1.- Probar que el espacio y el tiempo de los fenómenos que se presentan dentro de los distintos ámbitos del saber no caen unilateralmente del lado de la sensibilidad y lo sensible. A su vez, como parte de este asunto, debe rechazarse la separación jerárquica entre “lo estético” y “lo lógico”. La Sensibilidad y la Lingüísticidad son dos formas de acceso a los fenómenos y dos formas de inscripción de los fenómenos, por lo tanto ni son dos “facultades” del Sujeto humano ni, tampoco, dan pie a distinguir entre un “mundo de las apariencias” (contingentes, particulares, múltiples, cambiantes) y un “universo eidético” (sede de lo necesario, universal, inmutable, etc.).

2.-  No habiendo nada semejante a un Espacio Ontológico y un Tiempo Ontológico hay que mostrar que la espacialización y la temporalización es intrínsecamente plural. Los distintos saberes ónticos –las ciencias y las artes, por ejemplo,- recogen esa pluralidad en su seno y la exploran cuando les toca hacerlo.

3.- Mostrar que la plural espacialización y temporalización remite, en última instancia, al “Ser” y su recurrente acontecer (gracias al cual surgen y se articulan de vez en vez inéditas especificaciones de lo espacial y lo temporal).  

 

Algo así, esbozado con estos trazos tan gruesos, nos parece viable –difícil de concretar, pero, al menos, viable (hay un conjunto de autores que ya trabajan en esta línea –Edward S. Casey, Jacques Garelli, Donald M. Lowe, Joseph Muntañola, Luis Castro Nogueira, etc.-).

 

Volvamos ahora, para concluir, a una cuestión que dejamos pendiente en el primer párrafo de esta reseña: ¿puede suceder que este amplísimo conjunto de escritos contribuyan a sacar adelante –aunque sea en sus líneas básicas- una ontología estética? Difícilmente. ¿Qué ocurre entonces? Pues que, desligados de la discusión filosófica que le es obligatoria, todos estos escritos se ven, repentinamente, libres de la pesada carga de justificar su razonabilidad y su pertinencia historiográfica, de modo que respiran gráciles e ingrávidos por el armonioso paraíso de la inocencia en devenir, o sea, por su lugar propio: la generosa gratuidad intensiva de lo que con amor se nos entrega sin esperar nada a cambio, en la firme esperanza de que su luz irradie el porvenir en el que amanece, despejando las pesadas sombras de la noche, un mundo mejor.        

 

  

                                                  Alejandro Escudero Pérez


 

[1] Contando eso sí con que el mencionado proyecto reitera una opción kantiana, propia de la moderna metafísica del Sujeto: localizar el espacio y el tiempo en la “sensibilidad” (perceptiva y artística) y separándolos, en definitiva, de lo relativo al “lógos” (ajeno, como puro reino del concepto y la esencia, al espacio y al tiempo).
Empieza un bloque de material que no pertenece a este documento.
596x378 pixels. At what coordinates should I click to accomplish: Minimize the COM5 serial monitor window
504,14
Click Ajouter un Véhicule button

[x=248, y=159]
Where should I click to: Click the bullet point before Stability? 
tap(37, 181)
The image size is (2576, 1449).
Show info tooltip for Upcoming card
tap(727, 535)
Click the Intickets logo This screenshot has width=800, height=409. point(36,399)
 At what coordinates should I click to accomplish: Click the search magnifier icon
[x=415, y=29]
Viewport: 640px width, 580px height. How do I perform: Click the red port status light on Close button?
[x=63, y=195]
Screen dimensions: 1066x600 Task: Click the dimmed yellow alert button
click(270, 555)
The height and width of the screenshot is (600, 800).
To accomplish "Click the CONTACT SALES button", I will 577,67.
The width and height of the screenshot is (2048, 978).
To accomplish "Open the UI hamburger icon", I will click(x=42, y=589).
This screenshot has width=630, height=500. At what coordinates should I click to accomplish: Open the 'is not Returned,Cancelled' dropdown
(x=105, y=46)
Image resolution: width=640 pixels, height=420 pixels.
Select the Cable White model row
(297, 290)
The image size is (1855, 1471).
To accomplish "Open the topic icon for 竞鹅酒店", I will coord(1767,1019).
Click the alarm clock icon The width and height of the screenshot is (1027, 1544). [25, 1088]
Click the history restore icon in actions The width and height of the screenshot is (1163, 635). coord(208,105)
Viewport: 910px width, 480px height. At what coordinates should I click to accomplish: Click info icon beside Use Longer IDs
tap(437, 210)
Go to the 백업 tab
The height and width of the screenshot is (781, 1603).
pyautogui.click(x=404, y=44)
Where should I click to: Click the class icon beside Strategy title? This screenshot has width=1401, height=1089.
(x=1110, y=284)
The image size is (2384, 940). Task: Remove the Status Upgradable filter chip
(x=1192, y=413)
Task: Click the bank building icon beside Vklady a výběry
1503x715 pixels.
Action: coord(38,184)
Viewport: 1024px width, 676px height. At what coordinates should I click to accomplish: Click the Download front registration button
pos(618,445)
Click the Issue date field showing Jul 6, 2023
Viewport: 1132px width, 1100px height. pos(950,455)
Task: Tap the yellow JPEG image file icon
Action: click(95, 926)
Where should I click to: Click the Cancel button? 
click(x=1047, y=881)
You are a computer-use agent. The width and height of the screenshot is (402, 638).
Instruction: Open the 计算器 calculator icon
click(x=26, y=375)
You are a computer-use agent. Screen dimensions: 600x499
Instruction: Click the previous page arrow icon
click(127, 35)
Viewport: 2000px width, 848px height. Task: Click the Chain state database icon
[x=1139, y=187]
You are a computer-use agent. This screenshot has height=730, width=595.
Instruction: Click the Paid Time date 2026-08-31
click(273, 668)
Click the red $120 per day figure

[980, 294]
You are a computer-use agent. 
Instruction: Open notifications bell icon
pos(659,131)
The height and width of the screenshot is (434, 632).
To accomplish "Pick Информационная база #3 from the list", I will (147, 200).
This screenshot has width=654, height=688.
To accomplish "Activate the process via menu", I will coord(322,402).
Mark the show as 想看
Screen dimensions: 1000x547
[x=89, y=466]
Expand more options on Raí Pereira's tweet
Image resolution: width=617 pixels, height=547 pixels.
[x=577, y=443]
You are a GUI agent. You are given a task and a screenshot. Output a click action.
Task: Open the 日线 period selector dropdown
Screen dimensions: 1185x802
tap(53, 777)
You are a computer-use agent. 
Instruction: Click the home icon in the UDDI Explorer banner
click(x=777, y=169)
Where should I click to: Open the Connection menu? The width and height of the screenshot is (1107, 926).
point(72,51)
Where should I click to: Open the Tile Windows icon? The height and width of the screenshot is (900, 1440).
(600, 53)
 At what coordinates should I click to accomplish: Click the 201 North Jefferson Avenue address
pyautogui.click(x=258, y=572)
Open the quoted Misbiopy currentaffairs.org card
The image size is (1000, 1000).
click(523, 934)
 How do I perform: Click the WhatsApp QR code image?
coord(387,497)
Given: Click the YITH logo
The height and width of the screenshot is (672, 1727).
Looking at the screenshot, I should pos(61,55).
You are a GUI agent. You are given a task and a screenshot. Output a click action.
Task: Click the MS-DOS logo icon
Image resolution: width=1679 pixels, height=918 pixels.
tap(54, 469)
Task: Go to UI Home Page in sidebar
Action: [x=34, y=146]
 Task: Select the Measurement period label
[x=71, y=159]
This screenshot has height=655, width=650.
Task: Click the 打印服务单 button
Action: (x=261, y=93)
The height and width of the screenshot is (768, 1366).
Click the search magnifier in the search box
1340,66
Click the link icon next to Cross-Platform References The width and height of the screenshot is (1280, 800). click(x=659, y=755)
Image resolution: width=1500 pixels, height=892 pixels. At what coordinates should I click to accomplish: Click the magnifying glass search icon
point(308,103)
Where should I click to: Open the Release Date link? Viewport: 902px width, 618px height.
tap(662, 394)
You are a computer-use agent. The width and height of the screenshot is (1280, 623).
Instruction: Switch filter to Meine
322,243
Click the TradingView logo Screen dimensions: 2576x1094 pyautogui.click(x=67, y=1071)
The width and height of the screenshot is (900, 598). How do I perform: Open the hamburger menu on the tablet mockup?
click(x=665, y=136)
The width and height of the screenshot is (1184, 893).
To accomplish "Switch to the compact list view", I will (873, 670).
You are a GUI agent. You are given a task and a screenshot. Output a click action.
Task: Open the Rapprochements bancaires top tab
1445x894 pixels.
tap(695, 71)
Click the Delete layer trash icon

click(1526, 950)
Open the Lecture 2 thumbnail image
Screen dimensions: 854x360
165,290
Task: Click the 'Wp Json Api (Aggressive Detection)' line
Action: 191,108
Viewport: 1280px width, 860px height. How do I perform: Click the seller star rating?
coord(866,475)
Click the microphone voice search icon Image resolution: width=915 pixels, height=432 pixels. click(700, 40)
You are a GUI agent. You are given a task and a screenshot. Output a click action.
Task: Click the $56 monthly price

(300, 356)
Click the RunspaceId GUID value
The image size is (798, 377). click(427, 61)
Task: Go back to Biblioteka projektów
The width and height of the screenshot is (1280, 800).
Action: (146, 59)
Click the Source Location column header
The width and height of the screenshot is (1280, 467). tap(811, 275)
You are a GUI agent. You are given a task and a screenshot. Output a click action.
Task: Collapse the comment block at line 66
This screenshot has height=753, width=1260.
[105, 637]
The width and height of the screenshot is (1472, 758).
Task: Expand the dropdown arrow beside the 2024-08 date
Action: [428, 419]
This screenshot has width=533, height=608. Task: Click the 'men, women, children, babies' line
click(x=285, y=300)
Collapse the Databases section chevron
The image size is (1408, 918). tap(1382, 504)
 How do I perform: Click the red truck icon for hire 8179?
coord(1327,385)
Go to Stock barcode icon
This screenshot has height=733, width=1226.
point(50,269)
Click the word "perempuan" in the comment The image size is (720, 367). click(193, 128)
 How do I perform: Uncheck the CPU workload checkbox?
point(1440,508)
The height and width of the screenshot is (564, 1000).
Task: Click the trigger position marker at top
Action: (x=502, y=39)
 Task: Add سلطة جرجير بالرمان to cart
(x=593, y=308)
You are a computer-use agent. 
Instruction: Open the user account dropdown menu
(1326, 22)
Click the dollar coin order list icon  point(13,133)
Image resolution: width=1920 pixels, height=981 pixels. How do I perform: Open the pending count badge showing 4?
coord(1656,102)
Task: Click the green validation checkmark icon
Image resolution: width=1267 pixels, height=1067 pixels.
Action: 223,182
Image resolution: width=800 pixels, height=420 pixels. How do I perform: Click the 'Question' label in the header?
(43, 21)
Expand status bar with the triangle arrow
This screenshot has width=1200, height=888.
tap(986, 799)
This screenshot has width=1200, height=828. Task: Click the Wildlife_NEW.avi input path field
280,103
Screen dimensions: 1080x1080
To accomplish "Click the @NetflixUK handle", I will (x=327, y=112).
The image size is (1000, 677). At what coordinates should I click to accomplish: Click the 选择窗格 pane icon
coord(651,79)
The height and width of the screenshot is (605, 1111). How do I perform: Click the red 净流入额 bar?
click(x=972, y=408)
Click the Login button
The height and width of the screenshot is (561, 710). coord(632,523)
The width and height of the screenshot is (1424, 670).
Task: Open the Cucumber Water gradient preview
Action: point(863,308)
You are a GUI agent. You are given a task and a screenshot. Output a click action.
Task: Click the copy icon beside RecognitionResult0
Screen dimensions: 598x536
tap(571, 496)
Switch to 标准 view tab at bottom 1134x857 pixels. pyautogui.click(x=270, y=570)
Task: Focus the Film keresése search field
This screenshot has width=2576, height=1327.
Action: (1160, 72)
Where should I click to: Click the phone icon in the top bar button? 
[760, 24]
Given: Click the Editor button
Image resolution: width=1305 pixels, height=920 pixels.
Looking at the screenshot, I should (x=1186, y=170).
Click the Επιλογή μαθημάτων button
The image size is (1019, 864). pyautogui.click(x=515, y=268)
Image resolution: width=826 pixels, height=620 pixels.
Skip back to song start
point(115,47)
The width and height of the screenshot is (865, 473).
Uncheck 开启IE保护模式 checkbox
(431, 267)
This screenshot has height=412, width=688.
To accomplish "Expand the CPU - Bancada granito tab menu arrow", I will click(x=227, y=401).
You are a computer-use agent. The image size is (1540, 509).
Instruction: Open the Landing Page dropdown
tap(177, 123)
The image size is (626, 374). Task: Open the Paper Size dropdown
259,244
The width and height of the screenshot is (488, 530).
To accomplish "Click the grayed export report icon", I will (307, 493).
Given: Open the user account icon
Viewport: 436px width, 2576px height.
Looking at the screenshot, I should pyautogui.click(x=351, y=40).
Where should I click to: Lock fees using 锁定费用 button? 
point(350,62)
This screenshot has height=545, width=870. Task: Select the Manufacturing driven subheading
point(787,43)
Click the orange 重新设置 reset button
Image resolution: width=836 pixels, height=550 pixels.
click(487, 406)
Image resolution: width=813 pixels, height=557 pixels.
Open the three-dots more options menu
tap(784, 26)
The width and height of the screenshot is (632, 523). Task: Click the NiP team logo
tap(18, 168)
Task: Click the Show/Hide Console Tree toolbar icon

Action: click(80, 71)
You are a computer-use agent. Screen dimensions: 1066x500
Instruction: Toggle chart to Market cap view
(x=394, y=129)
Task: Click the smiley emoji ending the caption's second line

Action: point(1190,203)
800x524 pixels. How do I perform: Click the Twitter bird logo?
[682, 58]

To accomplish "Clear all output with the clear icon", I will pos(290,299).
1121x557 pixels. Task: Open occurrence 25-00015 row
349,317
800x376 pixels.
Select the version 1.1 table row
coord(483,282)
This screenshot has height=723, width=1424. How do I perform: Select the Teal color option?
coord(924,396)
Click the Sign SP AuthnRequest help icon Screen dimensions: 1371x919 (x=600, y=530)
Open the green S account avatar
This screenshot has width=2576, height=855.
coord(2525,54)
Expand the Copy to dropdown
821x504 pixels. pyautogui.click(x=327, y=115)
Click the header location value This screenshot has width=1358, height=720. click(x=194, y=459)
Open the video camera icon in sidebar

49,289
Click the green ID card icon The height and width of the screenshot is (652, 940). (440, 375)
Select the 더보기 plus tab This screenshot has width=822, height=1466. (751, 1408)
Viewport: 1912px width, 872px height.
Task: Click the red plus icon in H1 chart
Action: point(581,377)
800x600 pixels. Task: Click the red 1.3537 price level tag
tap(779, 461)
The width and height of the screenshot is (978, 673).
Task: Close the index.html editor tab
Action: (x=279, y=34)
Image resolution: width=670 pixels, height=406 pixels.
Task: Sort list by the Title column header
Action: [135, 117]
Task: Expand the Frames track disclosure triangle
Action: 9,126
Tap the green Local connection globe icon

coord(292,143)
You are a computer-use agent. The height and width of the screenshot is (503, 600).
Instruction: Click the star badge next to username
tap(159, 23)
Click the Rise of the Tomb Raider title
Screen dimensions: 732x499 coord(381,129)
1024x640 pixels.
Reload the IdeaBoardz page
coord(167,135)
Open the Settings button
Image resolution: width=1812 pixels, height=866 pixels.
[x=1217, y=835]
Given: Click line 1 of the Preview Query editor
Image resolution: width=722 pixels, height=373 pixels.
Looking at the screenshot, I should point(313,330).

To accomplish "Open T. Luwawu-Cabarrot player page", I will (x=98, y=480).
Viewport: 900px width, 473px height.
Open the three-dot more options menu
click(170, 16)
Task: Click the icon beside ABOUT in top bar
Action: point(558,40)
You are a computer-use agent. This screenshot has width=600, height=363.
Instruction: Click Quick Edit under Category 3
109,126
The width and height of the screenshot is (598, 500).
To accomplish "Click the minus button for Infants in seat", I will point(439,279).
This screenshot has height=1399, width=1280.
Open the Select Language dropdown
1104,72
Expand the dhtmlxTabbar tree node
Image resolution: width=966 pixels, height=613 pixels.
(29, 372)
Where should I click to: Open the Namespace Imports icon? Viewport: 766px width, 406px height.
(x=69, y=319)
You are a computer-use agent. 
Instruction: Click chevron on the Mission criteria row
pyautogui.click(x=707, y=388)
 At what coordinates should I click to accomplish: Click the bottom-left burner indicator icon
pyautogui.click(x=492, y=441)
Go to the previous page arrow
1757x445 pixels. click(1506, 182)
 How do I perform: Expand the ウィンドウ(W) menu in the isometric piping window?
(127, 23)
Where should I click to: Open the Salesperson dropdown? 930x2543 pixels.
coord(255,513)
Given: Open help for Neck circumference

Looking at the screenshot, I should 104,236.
[2] La propia idea de un “Aristóteles Griego” por fin descubierto en su prístina pureza “en la postmodernidad postmetafísica” tiene, nos parece, un dudoso encaje “hermenéutico”.

[3] ¿Puede una cabal ontología del arte desarrollarse según las siguientes coordenadas? «… en nuestro tiempo, todo arte óntico ha saltado hecho añicos por la urgente exigencia que las obras de arte experimentan: la de volverse ontológicas, respondiendo a las necesidades históricas de la ontología estética del espacio-tiempo, que se ha entregado a la experiencia del arte-pensamiento, después de Nietzsche y después de Heidegger», en “El secreto de la creatividad”, El retorno teológico –político de la inocencia, op. cit., p. 53. A nuestro entender no, principalmente porque la distinción jerárquica entre un arte óntico y un Arte Ontológico acomete una clausura metafísica del ámbito del saber artístico (por cierto: sólo una lectura precipitada de, por ejemplo, “El origen de la obra de arte” de Heidegger puede llevar a creer que éste “avala” la distinción mencionada).